Information supplied:
[Start of Attachment]
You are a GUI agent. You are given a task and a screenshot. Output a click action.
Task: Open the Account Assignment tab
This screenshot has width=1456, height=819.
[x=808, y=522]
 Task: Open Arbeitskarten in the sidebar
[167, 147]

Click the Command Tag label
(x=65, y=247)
[End of Attachment]
[Start of Attachment]
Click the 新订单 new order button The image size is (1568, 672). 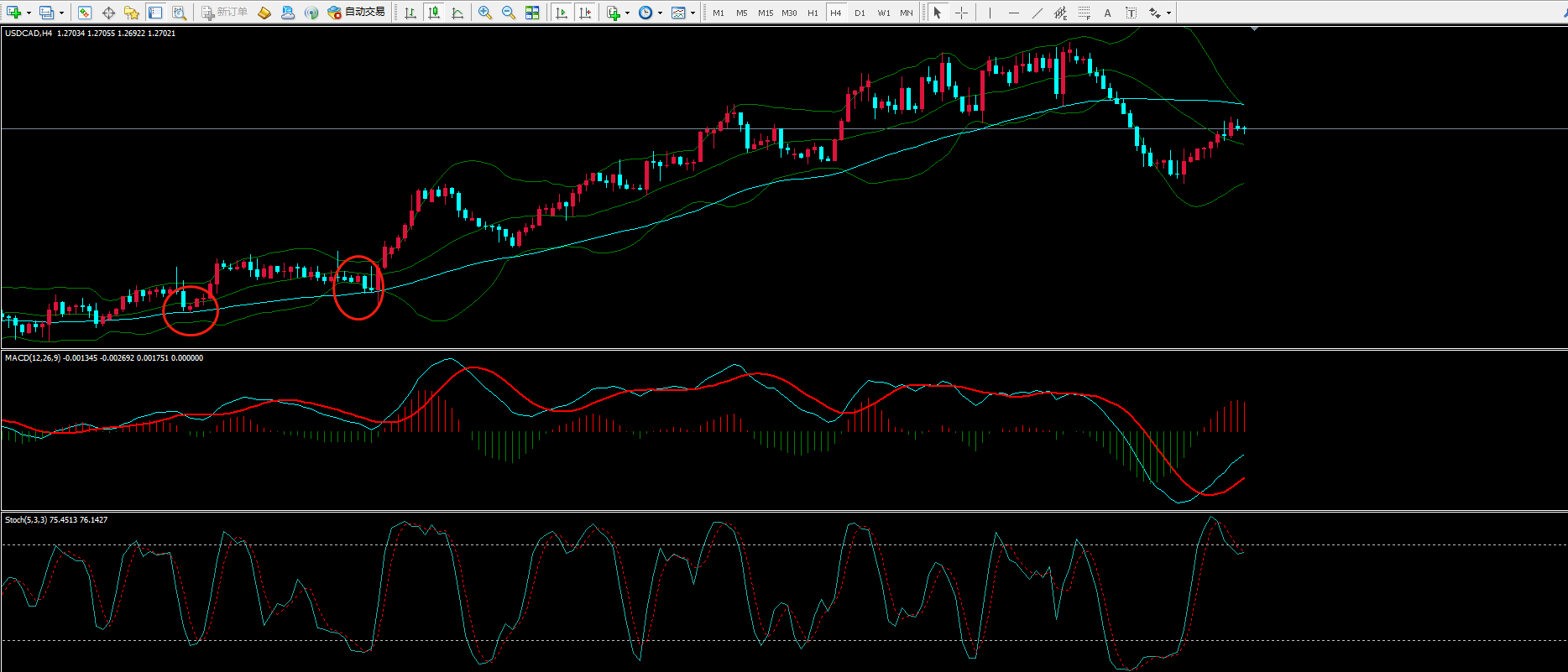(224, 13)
[End of Attachment]
[Start of Attachment]
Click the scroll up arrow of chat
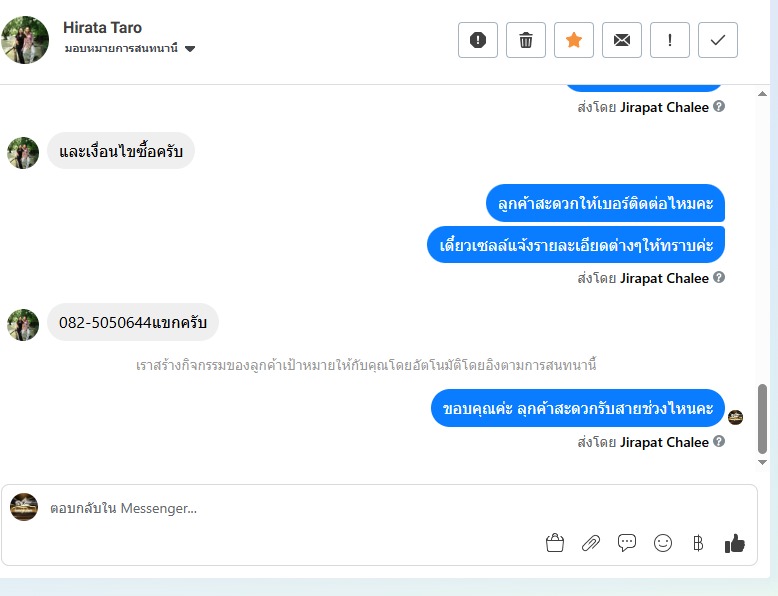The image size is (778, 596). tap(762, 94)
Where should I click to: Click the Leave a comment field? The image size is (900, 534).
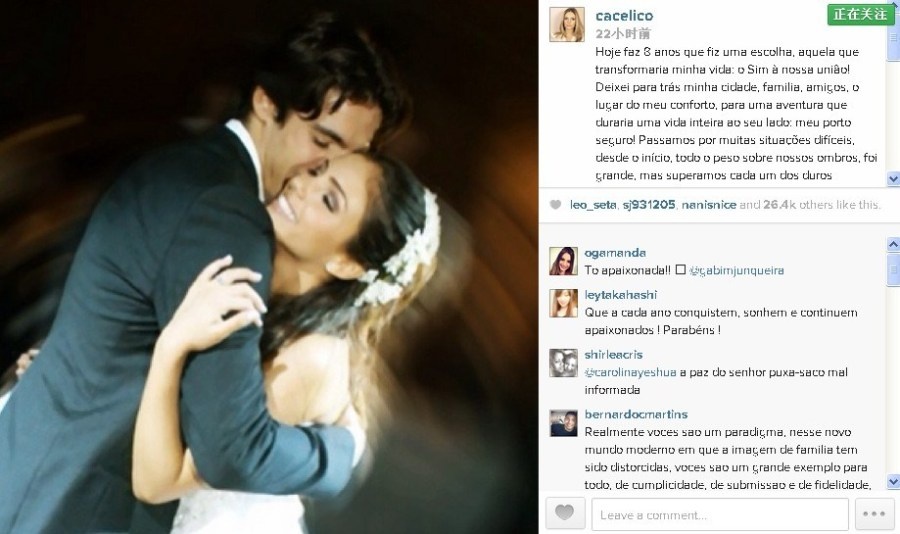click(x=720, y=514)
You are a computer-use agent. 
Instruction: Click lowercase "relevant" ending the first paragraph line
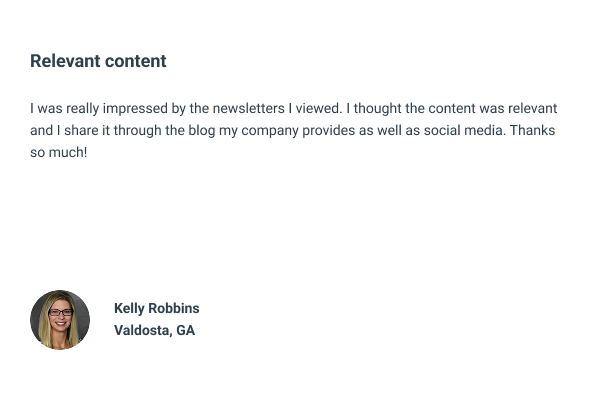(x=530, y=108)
[End of Attachment]
Directions for this task:
If the string "agent" appears in a line of the entries, report the line.

Worked solution:
You are a GUI agent. You are given a task and a screenshot. Output a click action.
You are a computer-use agent. 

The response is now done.